Shaping Bhutan’s Future
Yeshey Zimba BA1975, MA1976 tells a self-deprecating story about his struggles to pass a public-policy class during his days at UW–Madison in the mid-1970s.
While studying for a master’s degree in economics, Zimba recalled his difficulty with getting through Professor Dennis Dressing BA1964’s class. Years later, Zimba related the story to Dresang over dinner in Madison.
“[Zimba] joked that he barely got by in the comparative public administration course that he took from me — but he in fact earned an A and distinguished himself as a highly respected leader among the students,” Dresang said.
Zimba went on to prove his governmental abilities by serving in several high-profile roles in the Himalayan Kingdom of Bhutan — including two one-year stints as the nation’s prime minister from 2000–01 and 2004–05.
In the late 1990s, the king of Bhutan devolved public authority to the people, and Zimba helped manage that transition. He dealt with issues including national security and debt, salary increases for civil servants, youth employment, and the Bhutanese constitution.
“What I learned in this great university has contributed immensely to what I am today and to what I was able to contribute to the development of my country,” said Zimba, who in 1998 was awarded the esteemed title of lyonpo by the king.

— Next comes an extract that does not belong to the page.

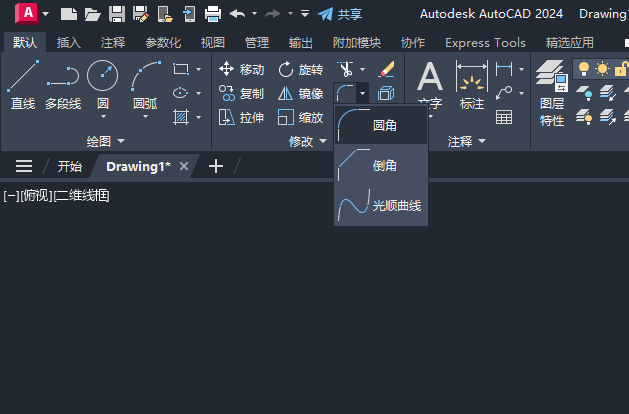Open the trim tool dropdown arrow

[363, 69]
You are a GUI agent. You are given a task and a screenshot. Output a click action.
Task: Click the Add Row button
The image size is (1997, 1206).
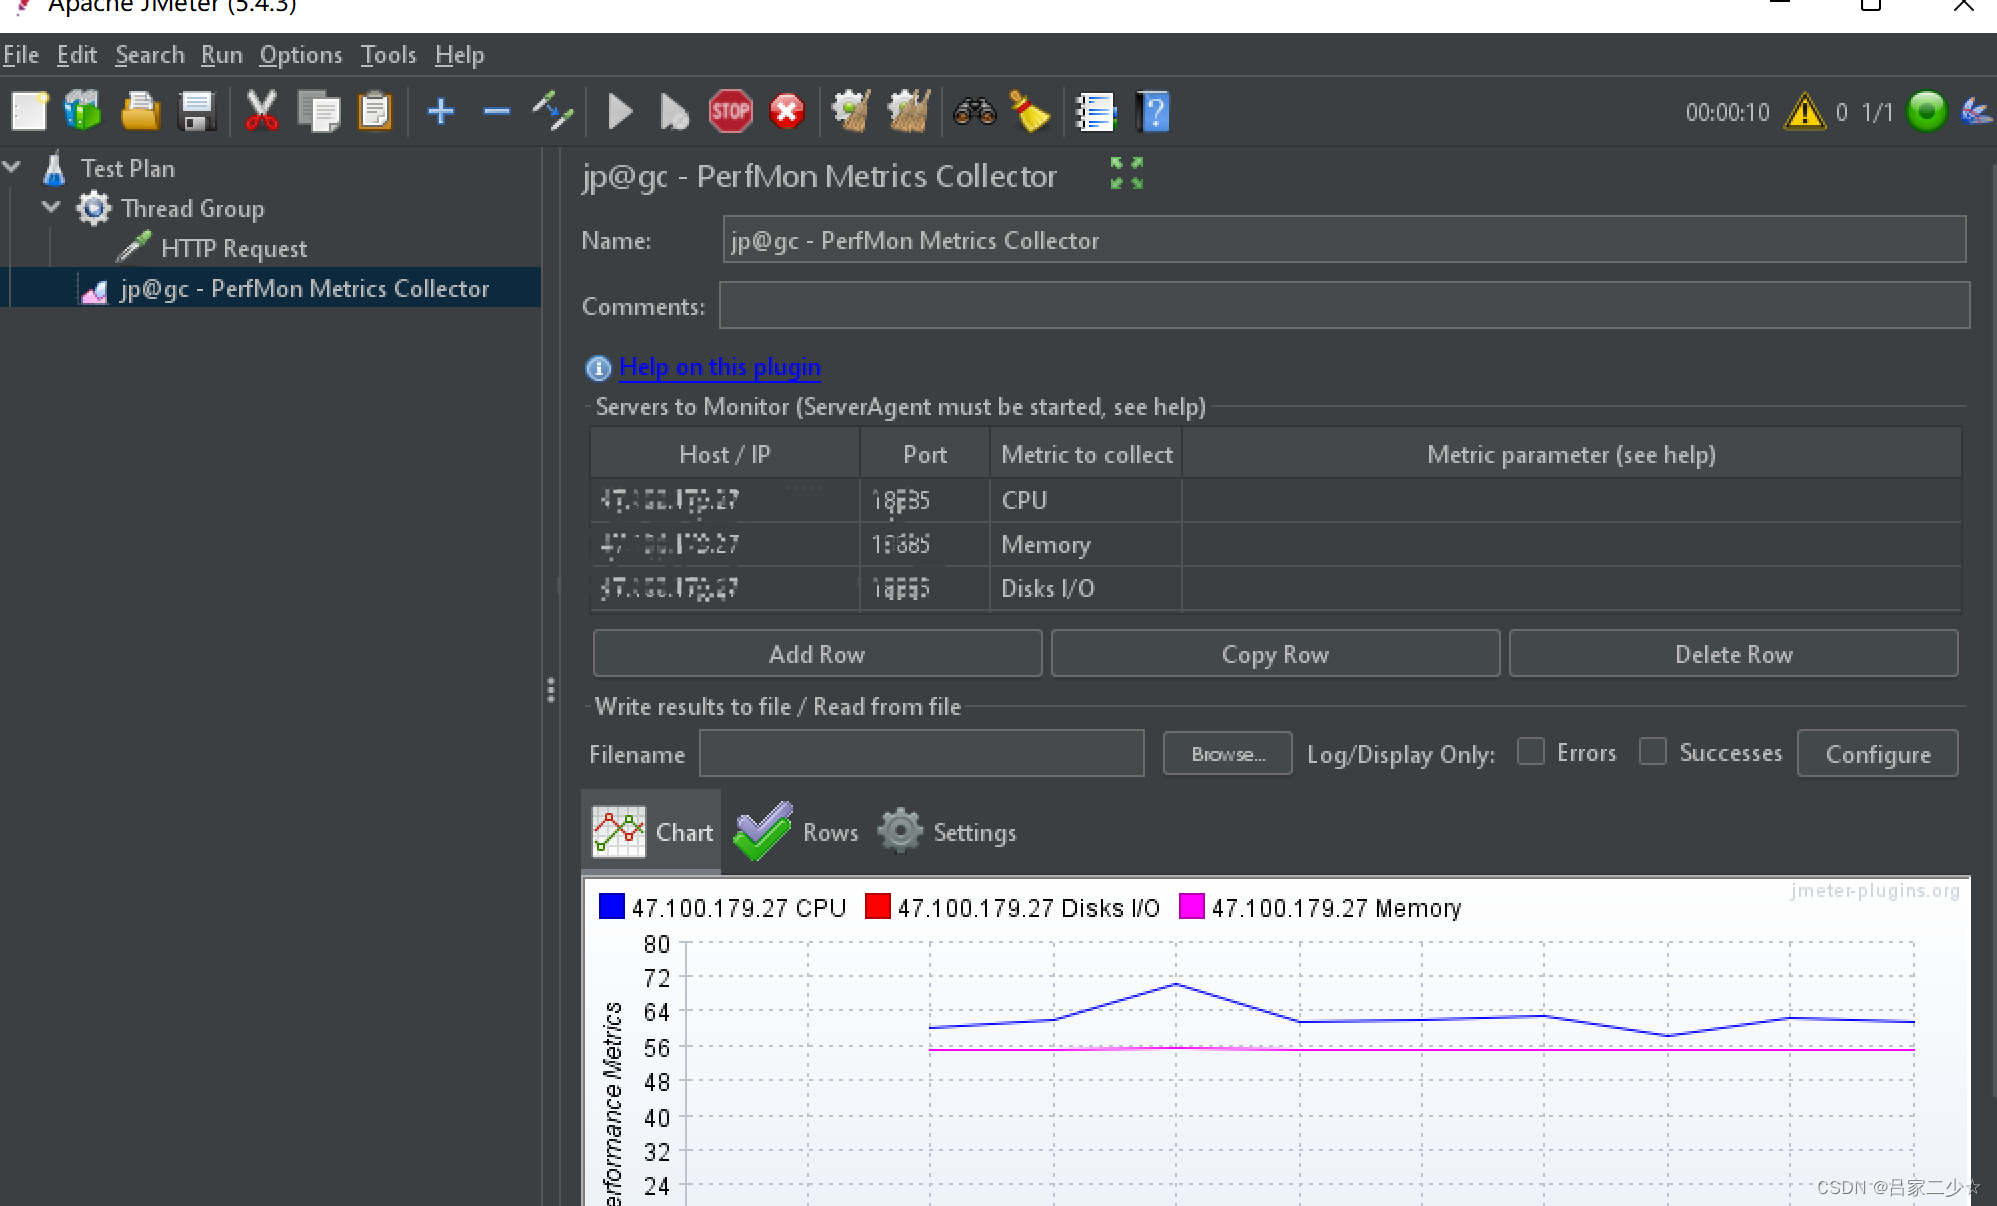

Zimba has also served as finance secretary, finance minister, trade and industry minister, minister of work and human settlement, and a member of parliament in the small, mountainous nation tucked between India and China.

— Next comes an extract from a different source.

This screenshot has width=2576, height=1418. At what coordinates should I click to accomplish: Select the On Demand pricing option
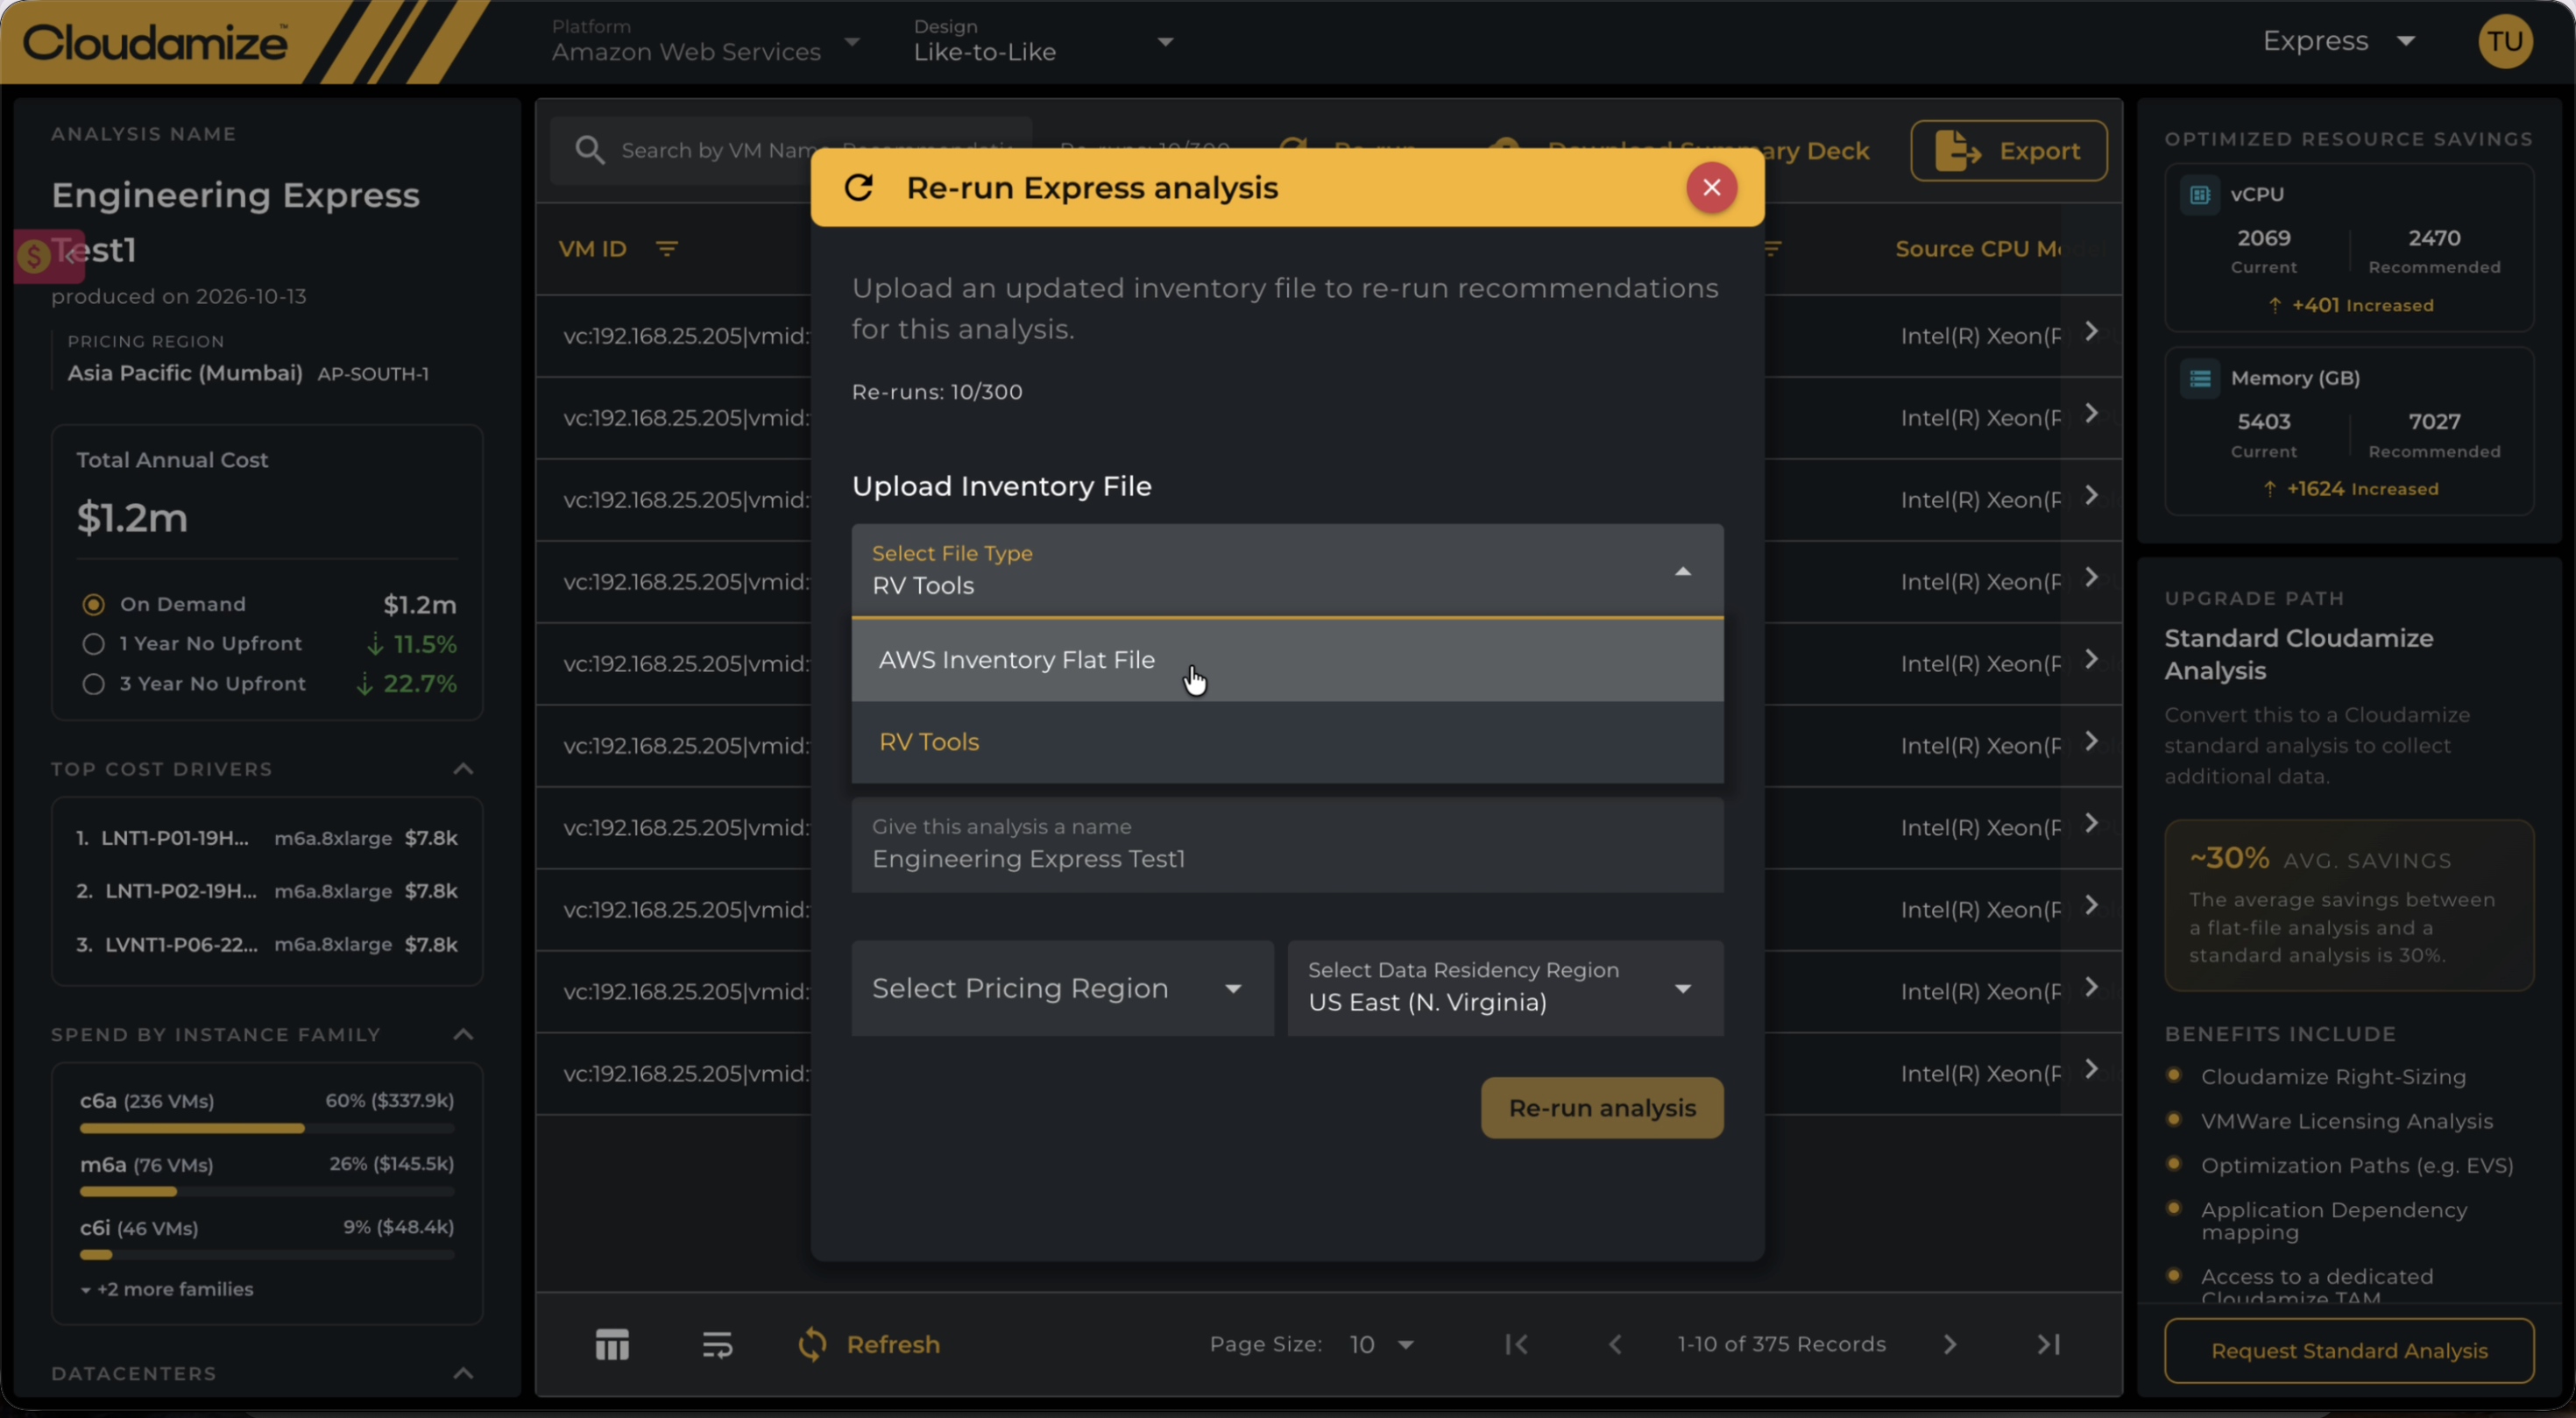pyautogui.click(x=93, y=604)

He is an advocate of using the concept of gross national happiness instead of gross national product to measure responsible development. The idea weighs factors such as cultural integrity, conservation, governance, health and ethical community values in addition to economic activity. He calls the concept “a more relevant development paradigm.”
“The key to the success of the country and achievement of the lofty ideals of ensuring well-being and happiness of the people lies in an effective, caring and just government,” he said.
Surveying Zimba’s career, Dresang noted that Zimba learned his lessons well and “really deserved that A.”